When Gonsolin took the ball for Game 2 of the NL Championship Series — in place of Clayton Kershaw, who was scratched that morning because of back spasms — it marked his first appearance in 17 days. He was charged with five runs in 4⅓ innings. Five days later, he came into the top of the second in Game 7, gave up a leadoff homer to Dansby Swanson, then allowed the first three batters to reach in the fourth and was taken out. Three days after that, he opened Game 2 of the World Series.

May was effective as a multi-inning reliever early in the postseason, compiling three scoreless innings in the NL Division Series against the Padres and getting five outs late in Game 1 of the NLCS. But he gave up a run in each of his two innings as an opener in Game 5 and allowed the first three batters to reach as an opener in Game 7. Three days later, he was coming out of the bullpen again.

“It’s a big ask, to be quite frank,” Roberts said. “Right now, with the off-days, every team is gonna go down a starter, so that’s one thing. And so people have to adjust to certain roles. And when you’re talking about playing seven days in a row and how you can get as many outs as you can in the CS — yeah, these guys are in uncharted territory. Credit to them — they’re not making any excuses. They expect themselves to make pitches.”

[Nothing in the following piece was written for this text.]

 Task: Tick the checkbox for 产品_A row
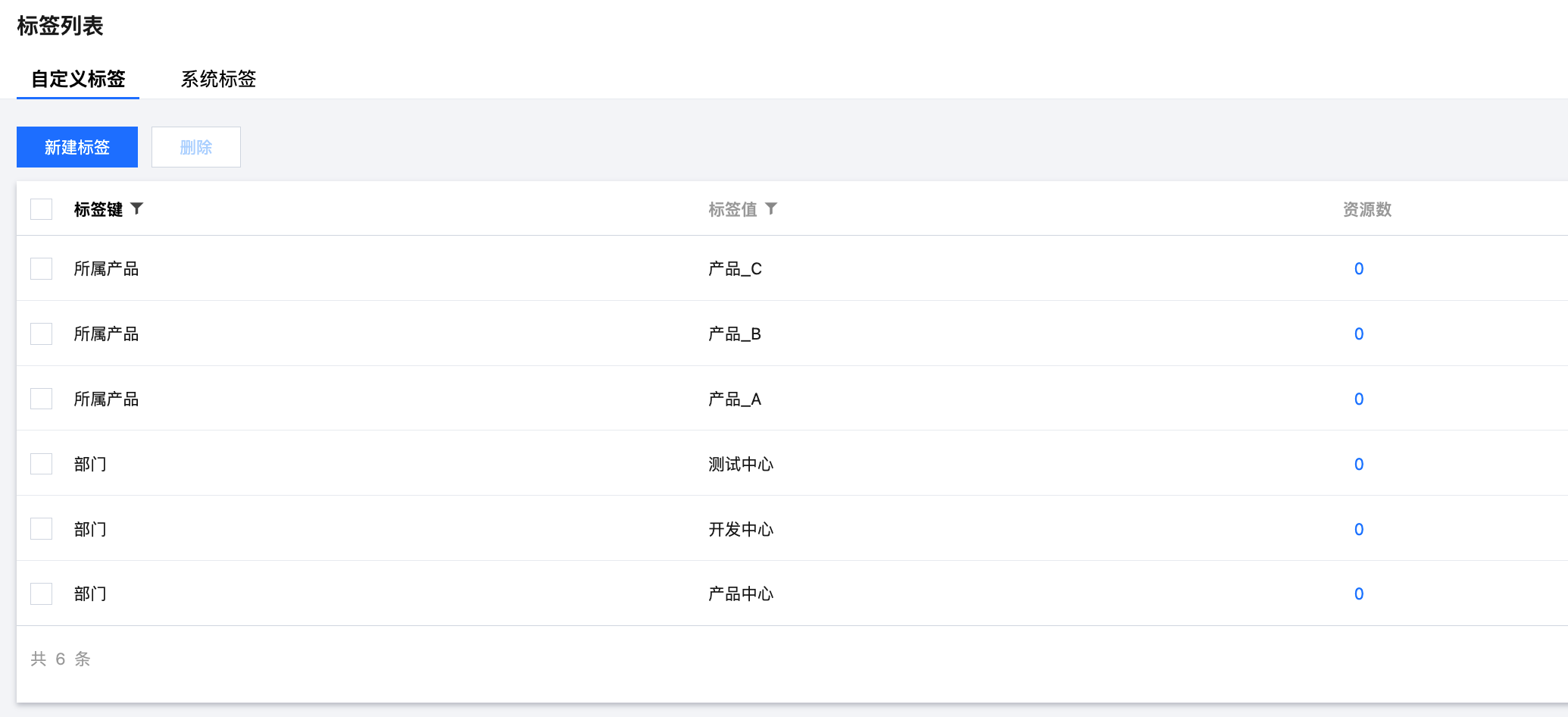pyautogui.click(x=42, y=399)
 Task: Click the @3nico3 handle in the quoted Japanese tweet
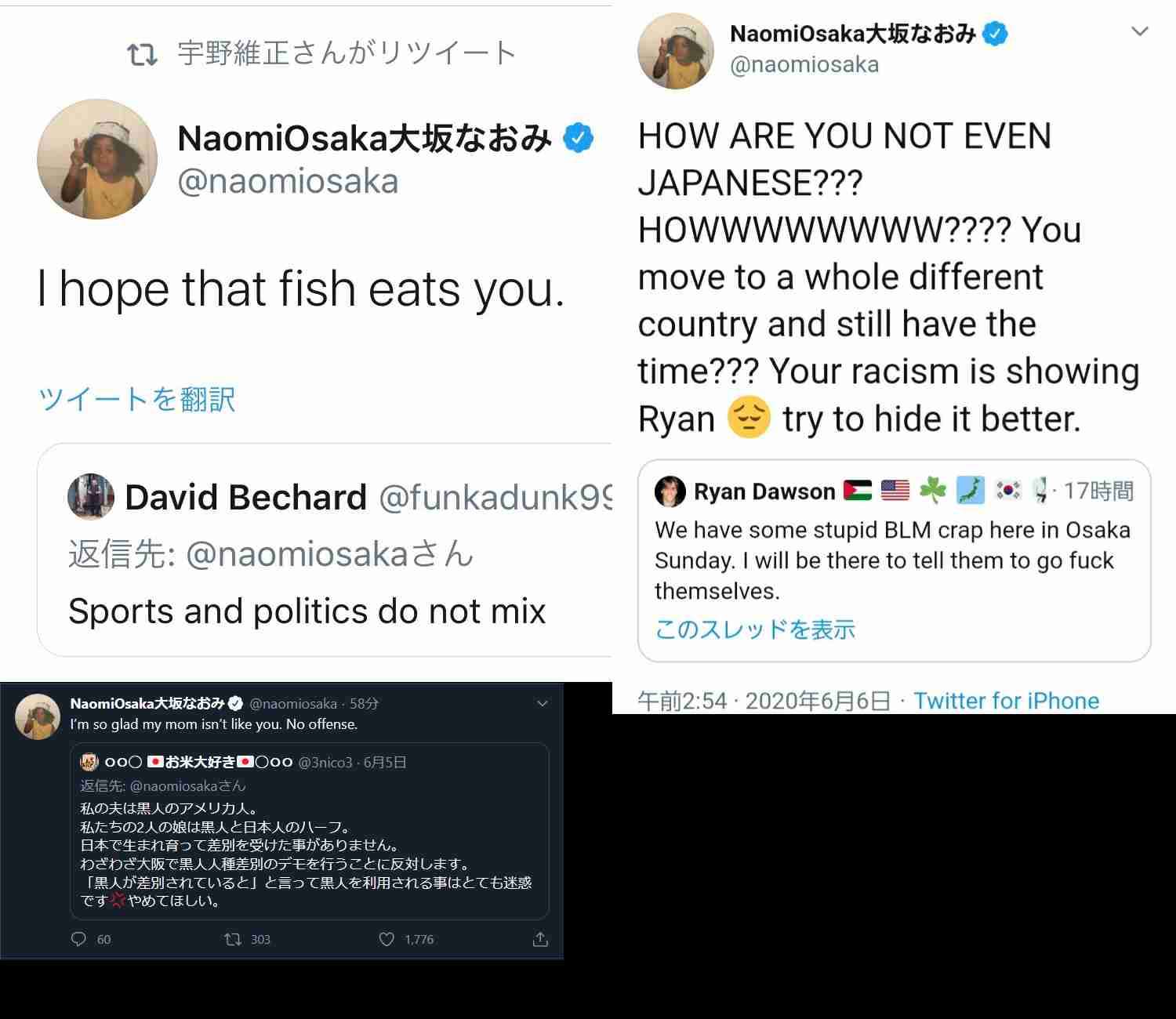325,762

The Dodgers traded Kenta Maeda, let Hyun-Jin Ryu and Rich Hill depart via free agency, and lost David Price after he decided to opt out of the 2020 season. And yet they still sported the second-best rotation ERA in the majors during the regular season. May, with his triple-digit sinkers, and Gonsolin, with his nasty sliders, were a major reason for that. They came on so strong that the Dodgers felt comfortable plucking from their starting-pitching depth before the non-waiver trade deadline, sending clubhouse favorite Ross Stripling to the Toronto Blue Jays so that he could finally solidify a spot in a major league rotation.

But May and Gonsolin haven’t come close to resembling the postseason weapons the Dodgers were hoping they would be.

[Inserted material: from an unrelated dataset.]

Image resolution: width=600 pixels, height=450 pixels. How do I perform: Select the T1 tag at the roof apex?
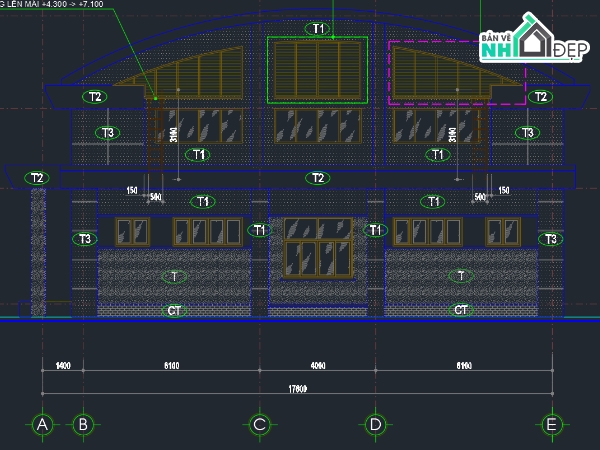tap(318, 29)
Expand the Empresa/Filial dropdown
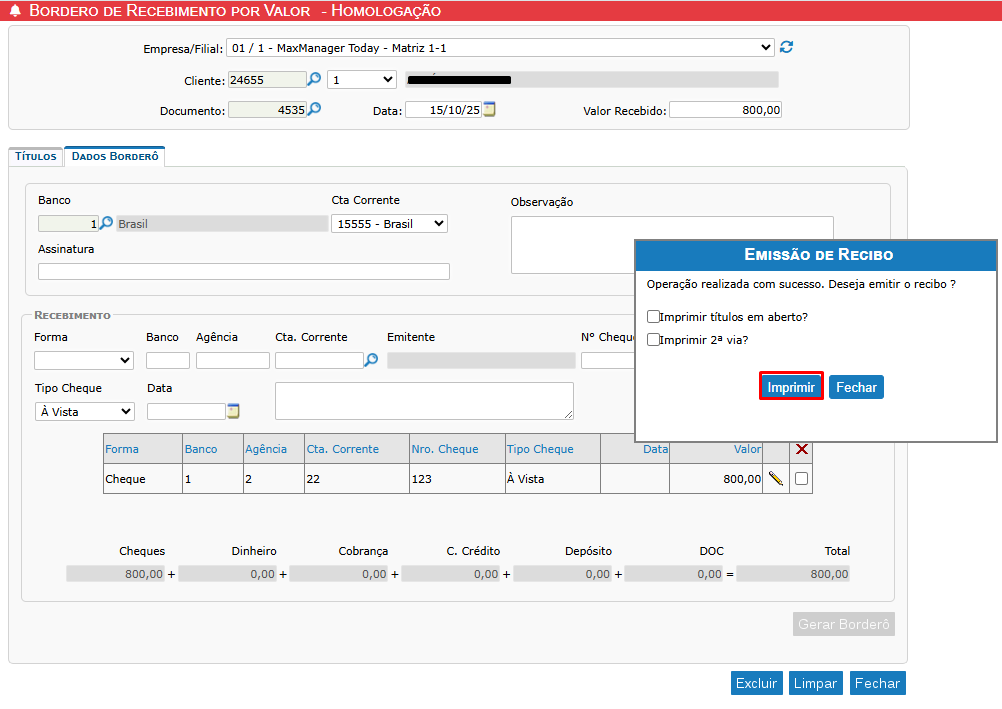 (x=500, y=47)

On Tuesday, Brandon Lowe, who entered with a .107/.180/.161 slash line this postseason, homered off each of them. With Julio Urias saved for Game 4, Clayton Kershaw scheduled for Game 5 and Walker Buehler lined up to take the ball in Games 3 and 7, May and Gonsolin will likely continue on in uncertainty.

They’ll need to adapt quickly.

“It’s different, certainly,” Roberts said. “But I still, we still, need those guys to get important outs going forward for us to win this thing.”